━━━━━ Entries provided

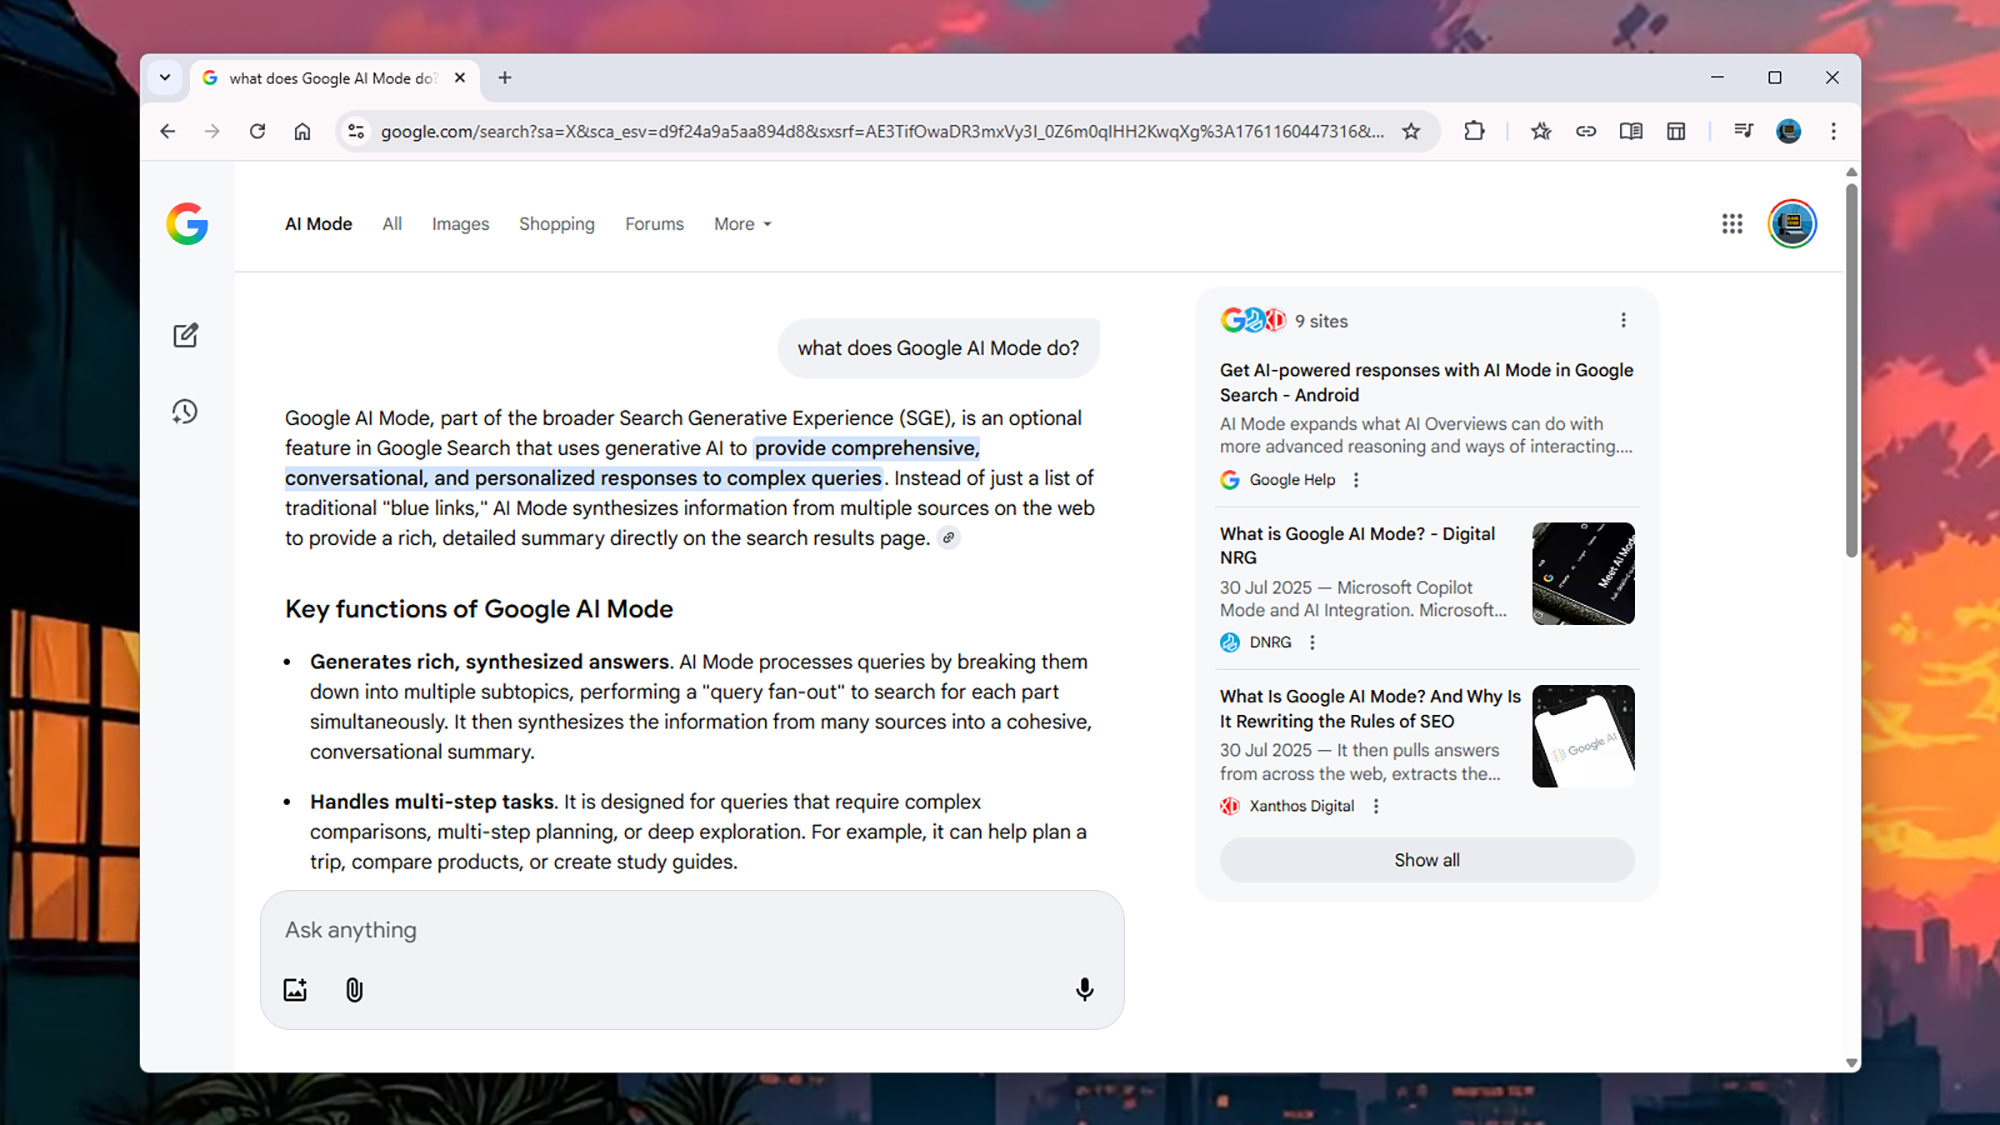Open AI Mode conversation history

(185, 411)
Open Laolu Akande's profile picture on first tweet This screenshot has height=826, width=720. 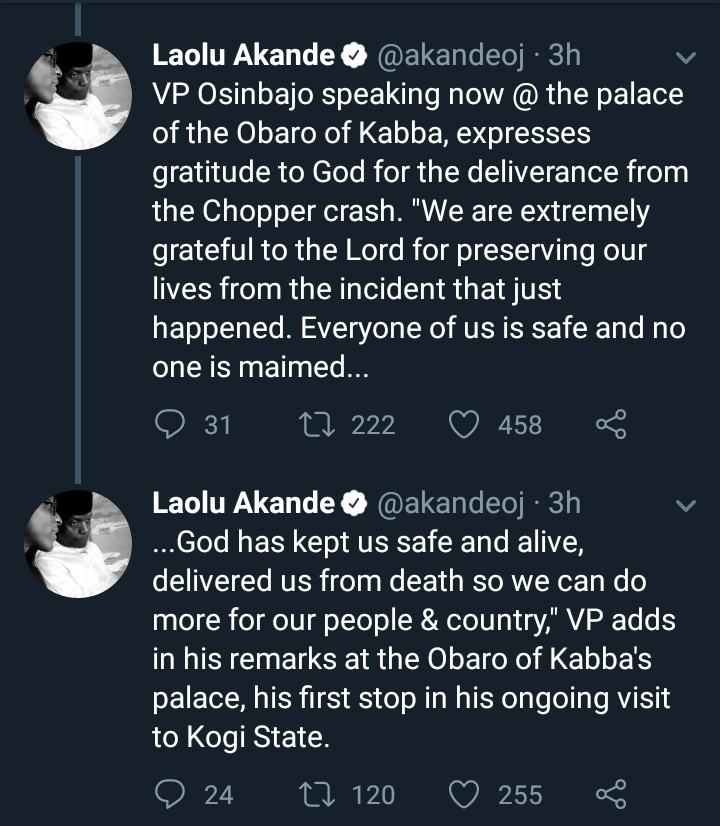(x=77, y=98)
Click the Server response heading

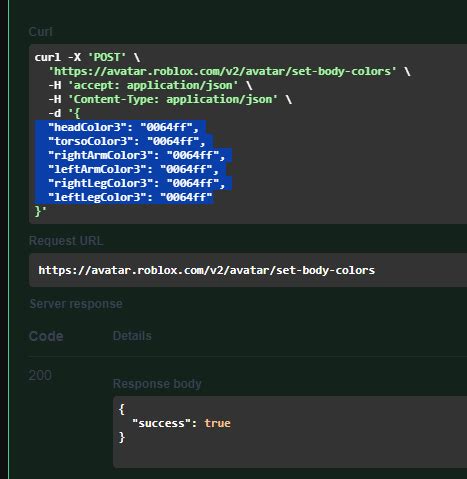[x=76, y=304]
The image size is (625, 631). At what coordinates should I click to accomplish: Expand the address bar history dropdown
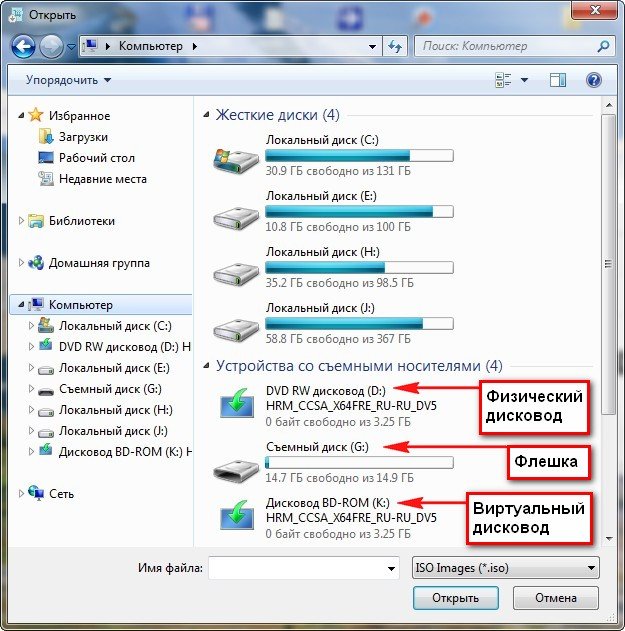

━━━━━━━━━━

[Exercise prompt]:
Reproduce the material from the line containing "Click the Server response heading" through the end of the material, both ends included, and leave out the pictures.

[Expected answer]:
Click the Server response heading

[x=76, y=304]
The image size is (625, 631). At what coordinates should I click to accomplish: Expand the address bar history dropdown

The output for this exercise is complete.